- [PROBLEM TO WORK ON]
In the entries that follow, identify the line containing "This screenshot has width=915, height=448." and return it together with all later lines, exactly as they appear.

Stored data entries
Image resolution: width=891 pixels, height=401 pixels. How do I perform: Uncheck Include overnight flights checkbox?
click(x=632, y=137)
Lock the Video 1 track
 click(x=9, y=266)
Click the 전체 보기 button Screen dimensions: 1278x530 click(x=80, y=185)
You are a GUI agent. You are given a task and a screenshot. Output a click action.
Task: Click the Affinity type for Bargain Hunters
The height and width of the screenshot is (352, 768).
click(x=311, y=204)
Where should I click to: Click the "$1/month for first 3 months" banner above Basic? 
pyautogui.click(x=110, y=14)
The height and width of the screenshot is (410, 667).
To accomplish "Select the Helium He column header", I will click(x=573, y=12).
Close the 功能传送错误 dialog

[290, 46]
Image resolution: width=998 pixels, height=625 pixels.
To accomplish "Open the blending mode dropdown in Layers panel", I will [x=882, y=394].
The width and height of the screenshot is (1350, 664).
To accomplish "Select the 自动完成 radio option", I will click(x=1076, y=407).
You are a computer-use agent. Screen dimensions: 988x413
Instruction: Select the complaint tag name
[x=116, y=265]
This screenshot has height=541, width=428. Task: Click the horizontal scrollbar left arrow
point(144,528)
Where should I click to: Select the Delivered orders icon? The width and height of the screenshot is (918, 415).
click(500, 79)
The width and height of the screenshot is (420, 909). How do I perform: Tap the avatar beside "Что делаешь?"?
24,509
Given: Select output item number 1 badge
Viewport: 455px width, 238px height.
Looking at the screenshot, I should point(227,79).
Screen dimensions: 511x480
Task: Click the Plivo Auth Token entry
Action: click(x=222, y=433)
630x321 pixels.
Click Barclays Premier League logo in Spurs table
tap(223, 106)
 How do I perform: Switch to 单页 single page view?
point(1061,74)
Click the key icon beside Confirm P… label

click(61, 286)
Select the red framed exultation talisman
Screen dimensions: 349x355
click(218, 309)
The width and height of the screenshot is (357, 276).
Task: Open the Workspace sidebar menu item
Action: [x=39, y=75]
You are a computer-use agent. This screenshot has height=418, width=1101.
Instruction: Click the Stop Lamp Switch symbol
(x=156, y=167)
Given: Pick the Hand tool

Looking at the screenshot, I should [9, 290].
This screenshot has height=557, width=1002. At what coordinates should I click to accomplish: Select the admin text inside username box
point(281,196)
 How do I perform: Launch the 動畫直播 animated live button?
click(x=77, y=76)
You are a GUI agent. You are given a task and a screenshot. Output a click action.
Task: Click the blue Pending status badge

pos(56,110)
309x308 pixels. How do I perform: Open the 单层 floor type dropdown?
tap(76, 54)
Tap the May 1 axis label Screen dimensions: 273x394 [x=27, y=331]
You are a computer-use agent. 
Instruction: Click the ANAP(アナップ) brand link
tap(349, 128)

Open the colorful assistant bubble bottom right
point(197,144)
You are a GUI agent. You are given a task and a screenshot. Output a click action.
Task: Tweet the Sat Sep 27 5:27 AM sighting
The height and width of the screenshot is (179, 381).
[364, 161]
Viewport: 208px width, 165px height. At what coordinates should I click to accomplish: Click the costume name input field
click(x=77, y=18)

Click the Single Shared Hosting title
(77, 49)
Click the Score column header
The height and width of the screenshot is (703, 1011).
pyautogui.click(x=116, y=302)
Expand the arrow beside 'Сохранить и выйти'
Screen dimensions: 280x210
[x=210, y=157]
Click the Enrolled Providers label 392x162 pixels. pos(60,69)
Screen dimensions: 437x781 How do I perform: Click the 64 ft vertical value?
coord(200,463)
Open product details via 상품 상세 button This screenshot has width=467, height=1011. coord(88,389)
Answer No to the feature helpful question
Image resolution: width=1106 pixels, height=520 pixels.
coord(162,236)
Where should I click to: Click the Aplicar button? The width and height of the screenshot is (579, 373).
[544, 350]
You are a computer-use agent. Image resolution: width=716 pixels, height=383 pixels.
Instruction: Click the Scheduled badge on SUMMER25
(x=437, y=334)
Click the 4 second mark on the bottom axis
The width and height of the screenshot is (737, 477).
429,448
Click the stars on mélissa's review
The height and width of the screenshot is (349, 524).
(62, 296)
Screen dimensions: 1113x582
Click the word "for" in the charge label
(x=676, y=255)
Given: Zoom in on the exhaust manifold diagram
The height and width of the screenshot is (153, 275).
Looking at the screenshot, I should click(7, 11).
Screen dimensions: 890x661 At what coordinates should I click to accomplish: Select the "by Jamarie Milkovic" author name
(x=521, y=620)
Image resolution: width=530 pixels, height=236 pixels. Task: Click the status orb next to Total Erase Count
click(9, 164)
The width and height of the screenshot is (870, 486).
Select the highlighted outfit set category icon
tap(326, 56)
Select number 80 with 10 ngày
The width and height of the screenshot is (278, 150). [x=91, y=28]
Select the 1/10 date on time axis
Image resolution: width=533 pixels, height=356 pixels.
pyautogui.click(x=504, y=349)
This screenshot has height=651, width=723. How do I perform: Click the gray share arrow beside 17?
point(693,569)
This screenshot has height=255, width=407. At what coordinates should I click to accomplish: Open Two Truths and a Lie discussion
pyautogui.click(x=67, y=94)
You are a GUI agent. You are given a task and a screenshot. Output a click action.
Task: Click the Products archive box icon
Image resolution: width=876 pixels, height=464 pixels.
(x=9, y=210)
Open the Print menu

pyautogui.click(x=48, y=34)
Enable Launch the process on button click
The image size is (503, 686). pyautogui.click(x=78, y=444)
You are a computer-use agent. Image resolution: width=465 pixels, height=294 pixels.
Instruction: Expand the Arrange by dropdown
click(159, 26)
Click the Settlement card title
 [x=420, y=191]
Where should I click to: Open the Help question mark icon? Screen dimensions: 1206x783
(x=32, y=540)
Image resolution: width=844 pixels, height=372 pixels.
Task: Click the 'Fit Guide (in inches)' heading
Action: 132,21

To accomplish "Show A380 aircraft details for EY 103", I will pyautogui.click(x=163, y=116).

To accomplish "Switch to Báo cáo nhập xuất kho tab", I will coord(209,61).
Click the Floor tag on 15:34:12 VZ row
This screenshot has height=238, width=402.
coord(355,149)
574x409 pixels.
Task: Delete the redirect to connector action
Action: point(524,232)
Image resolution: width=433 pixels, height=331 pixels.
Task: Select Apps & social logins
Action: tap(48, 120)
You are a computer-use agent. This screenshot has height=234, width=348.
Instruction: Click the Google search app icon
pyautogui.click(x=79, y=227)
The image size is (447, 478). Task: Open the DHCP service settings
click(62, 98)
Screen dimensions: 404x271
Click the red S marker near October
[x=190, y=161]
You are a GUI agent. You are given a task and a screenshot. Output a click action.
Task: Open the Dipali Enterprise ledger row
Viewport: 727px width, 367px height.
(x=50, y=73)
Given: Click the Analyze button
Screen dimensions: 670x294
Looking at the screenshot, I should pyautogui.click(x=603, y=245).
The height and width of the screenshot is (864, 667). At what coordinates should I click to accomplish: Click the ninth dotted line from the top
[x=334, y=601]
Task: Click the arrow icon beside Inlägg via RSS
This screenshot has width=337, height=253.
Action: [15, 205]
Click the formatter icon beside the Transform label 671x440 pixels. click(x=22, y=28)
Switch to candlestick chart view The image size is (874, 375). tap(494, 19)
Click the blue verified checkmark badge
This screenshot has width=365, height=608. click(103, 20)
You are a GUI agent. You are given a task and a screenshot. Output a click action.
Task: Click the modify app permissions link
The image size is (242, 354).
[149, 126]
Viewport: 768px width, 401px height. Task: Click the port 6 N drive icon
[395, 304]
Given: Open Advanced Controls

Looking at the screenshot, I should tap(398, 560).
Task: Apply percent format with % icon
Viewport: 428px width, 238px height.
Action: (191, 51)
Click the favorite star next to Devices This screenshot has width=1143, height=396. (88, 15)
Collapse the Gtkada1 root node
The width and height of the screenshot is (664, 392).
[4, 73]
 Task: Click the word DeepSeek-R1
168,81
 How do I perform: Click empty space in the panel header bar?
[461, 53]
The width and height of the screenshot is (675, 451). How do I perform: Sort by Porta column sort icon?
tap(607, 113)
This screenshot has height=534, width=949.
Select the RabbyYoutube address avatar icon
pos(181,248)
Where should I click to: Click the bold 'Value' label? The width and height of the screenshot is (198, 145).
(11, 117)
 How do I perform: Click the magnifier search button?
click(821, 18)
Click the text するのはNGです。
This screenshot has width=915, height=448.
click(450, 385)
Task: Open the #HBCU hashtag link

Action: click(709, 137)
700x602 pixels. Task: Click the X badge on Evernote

- [WRITTEN RESPONSE]
This screenshot has width=915, height=448.
click(450, 385)
Task: Open the #HBCU hashtag link

Action: click(709, 137)
700x602 pixels. Task: Click the X badge on Evernote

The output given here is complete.